La última traición

Eve

No podía moverme.

No podía gritar.

Su peso me inmovilizó, rodillas encerrando mis caderas, manos como bandas de hierro en mis muñecas sobre mi cabeza.

Y esos ojos.

No eran los ojos de Hades.

Eran pozos: escleróticas negras tragando iris sangrientos, ardiendo con algo antiguo, algo cruel. No solo mirándome, sino a través de mí. Piel. Hueso. Pensamiento. Memoria. Como si estuvieran catalogando las piezas de mí, exponiéndolas y desnudándolas.

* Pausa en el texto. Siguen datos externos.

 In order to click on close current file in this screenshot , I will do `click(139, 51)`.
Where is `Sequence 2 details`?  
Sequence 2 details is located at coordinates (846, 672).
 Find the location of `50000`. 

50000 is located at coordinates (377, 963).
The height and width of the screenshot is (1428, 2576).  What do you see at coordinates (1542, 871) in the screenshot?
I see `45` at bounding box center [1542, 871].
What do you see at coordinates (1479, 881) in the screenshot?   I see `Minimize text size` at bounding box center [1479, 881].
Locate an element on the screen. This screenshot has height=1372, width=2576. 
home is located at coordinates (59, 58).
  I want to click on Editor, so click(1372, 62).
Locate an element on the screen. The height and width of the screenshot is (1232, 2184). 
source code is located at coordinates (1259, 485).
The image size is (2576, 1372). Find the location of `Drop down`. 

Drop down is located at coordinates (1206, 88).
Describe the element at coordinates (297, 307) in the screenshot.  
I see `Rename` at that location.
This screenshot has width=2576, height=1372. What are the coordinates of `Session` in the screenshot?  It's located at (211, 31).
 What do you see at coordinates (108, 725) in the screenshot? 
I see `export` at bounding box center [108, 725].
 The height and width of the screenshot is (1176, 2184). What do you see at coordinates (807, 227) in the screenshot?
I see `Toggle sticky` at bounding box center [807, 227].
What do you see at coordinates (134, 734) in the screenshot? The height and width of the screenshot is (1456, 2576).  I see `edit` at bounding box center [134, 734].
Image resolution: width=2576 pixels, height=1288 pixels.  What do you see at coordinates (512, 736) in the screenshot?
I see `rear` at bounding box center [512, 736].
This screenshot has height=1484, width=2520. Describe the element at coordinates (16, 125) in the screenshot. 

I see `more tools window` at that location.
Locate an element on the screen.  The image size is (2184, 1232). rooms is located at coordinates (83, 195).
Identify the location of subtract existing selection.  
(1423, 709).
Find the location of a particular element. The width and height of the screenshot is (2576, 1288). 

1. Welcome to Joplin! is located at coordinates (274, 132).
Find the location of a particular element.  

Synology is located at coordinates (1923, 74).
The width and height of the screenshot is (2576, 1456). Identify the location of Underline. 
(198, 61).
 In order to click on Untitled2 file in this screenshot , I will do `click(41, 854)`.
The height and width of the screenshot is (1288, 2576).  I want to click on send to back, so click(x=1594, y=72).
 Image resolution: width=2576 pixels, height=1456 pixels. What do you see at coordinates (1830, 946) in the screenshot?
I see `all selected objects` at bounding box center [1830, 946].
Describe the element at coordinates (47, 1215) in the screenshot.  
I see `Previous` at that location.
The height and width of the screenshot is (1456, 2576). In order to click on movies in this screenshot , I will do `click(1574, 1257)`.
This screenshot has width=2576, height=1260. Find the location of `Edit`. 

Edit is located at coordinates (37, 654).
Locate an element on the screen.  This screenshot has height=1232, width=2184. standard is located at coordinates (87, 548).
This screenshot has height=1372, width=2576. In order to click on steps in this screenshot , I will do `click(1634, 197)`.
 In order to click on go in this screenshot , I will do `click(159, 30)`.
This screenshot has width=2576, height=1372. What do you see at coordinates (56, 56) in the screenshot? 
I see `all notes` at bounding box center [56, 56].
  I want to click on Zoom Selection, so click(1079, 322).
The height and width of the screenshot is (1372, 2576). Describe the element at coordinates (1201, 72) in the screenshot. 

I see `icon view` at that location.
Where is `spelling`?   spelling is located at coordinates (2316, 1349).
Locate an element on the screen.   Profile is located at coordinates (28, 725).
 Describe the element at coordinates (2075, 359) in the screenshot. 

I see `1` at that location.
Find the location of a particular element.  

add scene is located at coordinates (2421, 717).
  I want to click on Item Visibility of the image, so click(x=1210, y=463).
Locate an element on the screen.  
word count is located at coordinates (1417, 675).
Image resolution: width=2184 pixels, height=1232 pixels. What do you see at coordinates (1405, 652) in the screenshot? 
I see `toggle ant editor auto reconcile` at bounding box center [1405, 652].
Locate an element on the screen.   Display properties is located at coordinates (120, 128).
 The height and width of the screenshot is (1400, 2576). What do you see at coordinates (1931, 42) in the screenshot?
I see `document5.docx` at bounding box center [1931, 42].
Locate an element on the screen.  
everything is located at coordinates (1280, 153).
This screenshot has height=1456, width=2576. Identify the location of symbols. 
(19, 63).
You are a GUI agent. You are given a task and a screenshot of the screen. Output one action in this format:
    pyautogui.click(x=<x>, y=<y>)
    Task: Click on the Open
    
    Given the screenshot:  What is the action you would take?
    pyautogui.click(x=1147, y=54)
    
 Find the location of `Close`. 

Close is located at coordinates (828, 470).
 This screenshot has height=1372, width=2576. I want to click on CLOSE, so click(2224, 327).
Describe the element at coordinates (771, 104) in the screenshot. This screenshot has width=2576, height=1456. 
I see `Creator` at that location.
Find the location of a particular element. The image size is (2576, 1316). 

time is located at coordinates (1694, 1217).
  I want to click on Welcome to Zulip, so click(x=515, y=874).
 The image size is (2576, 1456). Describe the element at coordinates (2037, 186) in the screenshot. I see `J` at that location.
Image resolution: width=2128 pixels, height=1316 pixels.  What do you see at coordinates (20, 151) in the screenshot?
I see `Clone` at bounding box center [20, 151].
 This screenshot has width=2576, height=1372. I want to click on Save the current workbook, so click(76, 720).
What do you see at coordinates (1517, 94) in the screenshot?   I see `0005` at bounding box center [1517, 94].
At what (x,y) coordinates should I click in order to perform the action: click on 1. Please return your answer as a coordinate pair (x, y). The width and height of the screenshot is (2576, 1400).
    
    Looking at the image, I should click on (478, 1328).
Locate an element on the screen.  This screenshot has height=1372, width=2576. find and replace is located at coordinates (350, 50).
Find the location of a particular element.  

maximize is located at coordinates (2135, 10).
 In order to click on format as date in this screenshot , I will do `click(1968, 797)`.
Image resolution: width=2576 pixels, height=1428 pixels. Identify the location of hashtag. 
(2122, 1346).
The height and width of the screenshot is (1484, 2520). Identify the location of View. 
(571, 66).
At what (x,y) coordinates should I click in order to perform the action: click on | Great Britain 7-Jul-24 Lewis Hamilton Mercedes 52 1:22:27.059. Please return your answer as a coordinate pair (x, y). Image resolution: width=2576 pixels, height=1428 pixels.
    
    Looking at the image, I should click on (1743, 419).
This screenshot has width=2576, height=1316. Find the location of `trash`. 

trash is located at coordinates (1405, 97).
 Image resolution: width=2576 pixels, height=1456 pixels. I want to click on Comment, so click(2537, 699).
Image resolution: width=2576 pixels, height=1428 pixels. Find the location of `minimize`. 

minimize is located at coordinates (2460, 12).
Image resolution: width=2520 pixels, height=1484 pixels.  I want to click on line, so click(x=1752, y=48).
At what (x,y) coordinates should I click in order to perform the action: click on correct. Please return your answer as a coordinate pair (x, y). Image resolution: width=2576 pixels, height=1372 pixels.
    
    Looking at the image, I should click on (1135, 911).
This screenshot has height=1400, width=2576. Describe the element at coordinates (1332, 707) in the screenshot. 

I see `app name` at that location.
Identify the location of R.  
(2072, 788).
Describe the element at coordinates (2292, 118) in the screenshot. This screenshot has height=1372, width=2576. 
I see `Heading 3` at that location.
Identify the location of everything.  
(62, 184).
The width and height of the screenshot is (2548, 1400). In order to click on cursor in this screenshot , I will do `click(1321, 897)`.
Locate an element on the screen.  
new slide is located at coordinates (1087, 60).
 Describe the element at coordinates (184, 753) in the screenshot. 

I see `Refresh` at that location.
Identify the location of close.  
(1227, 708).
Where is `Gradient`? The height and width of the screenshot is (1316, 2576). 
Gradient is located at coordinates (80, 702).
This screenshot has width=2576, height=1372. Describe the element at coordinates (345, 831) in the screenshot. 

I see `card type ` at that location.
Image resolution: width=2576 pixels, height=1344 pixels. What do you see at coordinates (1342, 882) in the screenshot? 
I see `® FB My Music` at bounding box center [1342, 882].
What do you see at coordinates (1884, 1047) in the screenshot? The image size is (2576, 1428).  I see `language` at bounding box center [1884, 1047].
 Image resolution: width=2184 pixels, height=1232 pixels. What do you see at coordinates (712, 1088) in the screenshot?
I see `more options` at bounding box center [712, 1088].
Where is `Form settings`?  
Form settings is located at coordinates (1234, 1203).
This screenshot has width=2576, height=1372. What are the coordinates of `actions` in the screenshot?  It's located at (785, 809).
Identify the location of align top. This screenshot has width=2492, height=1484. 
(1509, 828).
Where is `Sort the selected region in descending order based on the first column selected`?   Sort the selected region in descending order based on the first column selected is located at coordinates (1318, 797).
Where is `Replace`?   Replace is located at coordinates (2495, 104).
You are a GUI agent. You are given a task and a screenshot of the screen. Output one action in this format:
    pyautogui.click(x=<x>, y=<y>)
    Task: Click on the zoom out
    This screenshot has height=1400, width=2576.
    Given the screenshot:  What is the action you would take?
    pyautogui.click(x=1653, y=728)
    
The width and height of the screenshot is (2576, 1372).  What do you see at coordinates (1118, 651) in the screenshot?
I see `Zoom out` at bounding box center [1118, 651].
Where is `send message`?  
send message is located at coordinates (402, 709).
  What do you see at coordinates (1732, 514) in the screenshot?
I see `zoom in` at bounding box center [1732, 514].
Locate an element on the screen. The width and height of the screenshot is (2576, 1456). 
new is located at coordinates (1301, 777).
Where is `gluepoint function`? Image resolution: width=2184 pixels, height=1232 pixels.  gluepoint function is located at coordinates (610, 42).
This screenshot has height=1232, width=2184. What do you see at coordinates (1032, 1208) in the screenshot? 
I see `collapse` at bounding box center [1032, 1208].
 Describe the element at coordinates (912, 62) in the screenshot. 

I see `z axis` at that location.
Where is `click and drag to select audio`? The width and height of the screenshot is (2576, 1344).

Un gemido raspó mi garganta, pero nunca llegó a mis labios. Su mano se deslizó a mi mejilla, el pulgar rozando suavemente—demasiado suavemente—la curva de mi rostro.

—No puedes esconderte de mí, Rojo —susurró. La voz era suya. Pero no lo era.

No completamente.

No más.

No con la manera en que se enrollaba en los bordes como pergamino en llamas.

—Incluso en sueños, te encuentro. Especialmente allí.

Su agarre se tensó. Mis huesos lloraron bajo él. Mis muñecas entumecieron.

Y aún su mirada sostuvo la mía, obligándome a mirar.